September 2022 CPI data are scheduled to be released on Thursday, 13 October 2022. Hotter-than-expected inflation data should be beneficial for TLT as it will likely increase the chances that the Fed will raise rates by 0.75% in its November policy meeting. This would be positive for TLT because the more the Fed raises rates, the more likely it will be successful in its attempts to reverse the trend of rising inflation.

At the moment, investors are expecting the US Federal Reserve to raise interest rates by 0.75% and 0.50% in the November 1 and December 13 meetings respectively. This will leave the Federal Reserve Fund’s Rate in a range of 4.25% to 4.50%, an astonishing rise from the 0-0.25% policy rate at the start of 2022.

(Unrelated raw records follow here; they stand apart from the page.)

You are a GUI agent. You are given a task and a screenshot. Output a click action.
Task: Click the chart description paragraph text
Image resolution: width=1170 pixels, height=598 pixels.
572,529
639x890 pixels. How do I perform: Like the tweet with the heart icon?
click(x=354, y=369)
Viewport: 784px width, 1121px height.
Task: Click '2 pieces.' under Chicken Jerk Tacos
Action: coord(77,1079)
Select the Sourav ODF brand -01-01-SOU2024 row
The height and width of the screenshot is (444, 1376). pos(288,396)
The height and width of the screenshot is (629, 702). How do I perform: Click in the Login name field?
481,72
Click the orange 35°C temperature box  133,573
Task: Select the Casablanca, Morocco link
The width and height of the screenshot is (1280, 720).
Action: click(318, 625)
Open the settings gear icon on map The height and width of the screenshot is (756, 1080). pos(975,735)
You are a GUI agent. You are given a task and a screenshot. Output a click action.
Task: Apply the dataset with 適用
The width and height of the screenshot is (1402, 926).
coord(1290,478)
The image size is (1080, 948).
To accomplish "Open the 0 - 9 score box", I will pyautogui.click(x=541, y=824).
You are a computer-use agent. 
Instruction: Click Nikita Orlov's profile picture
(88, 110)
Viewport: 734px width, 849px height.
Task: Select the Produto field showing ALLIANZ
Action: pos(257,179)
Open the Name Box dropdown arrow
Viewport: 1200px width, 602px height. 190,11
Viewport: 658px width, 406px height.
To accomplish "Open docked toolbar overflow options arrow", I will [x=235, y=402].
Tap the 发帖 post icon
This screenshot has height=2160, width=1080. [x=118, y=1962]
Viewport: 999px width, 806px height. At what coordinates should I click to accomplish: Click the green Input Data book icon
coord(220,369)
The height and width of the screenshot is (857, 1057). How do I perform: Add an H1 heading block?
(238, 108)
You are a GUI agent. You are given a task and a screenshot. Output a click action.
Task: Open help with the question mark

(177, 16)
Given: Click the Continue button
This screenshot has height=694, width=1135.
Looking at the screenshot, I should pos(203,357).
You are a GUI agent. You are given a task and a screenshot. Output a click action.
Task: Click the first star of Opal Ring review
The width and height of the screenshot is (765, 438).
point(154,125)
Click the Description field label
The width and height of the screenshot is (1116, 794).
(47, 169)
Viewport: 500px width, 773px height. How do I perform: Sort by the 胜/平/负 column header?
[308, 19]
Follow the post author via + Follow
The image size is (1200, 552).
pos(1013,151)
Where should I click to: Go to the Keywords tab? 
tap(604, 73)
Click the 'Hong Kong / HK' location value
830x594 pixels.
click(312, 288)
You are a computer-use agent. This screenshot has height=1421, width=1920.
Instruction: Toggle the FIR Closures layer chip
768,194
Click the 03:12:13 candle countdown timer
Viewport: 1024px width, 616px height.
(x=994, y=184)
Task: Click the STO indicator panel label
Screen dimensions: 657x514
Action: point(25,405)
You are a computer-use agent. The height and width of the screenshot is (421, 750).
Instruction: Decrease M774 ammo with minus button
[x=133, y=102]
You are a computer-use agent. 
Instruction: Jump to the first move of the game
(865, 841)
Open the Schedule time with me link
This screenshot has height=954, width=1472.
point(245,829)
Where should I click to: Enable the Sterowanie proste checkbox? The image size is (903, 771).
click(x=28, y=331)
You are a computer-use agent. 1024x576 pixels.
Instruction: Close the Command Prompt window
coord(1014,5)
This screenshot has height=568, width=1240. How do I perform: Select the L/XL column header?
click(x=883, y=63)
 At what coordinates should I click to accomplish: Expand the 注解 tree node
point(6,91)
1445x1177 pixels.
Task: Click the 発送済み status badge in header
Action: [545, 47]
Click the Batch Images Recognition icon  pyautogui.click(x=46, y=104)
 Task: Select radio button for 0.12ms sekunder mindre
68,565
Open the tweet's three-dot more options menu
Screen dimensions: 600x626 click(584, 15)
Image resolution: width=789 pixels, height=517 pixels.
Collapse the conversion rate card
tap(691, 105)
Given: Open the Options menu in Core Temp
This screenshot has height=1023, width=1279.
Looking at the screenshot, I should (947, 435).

The potentially recessionary consequences of such a sharp and fast rise in interest rates will not affect TLT in a negative way since the primary risk for TLT is rising inflation expectations. Consistent and meaningful rises in policy rates over the next two policy meetings should help bring inflation expectations down even further, which is good for TLT.

Favorable valuation

The average real yield for the 30-year US government bond since 2010 has been approximately 0.91%.

30-year Market Rate US Treasuries Inflation Adjusted

FRED website, 8 October, 2022

With real yields currently at 1.73%, you are getting almost twice the historical average. Furthermore, 30-year break-even inflation rates have been falling since April 2022. This increases the chances that we are approaching a peak in inflation expectations as long as the Fed continues its path of tightening monetary policy.

US 30-year Breakeven Inflation Rate

FRED website, 8 October, 2022

What could go wrong?

A rise in inflation expectations would cause the price of TLT to fall even further. The biggest risk to this trade could therefore be the Fed tightening less aggressively than what investors currently expect.

Despite substantial consecutive rate hikes, policy rates remain much lower than the current rate of inflation whether it’s measured by CPI or the Fed’s preferred gauge of inflation: the PCE deflator. Historically, the Fed had to raise policy rates above the rate of inflation to bring inflation down. Time will tell whether this will be necessary this time around, but the least the Fed can do is follow through with its present course.

Conclusion

TLT is close to recording oversold levels across multiple timeframes. Investors seeking an attractive short-term trading opportunity can buy TLT in the range of $98 and $100 in anticipation of a sharp bounce up to the range of $107-108. This sharp bounce could happen within a few days if the CPI report comes out hotter than expected as this would cement the Fed’s likely path of raising policy rates as aggressively as possible over the next two meetings.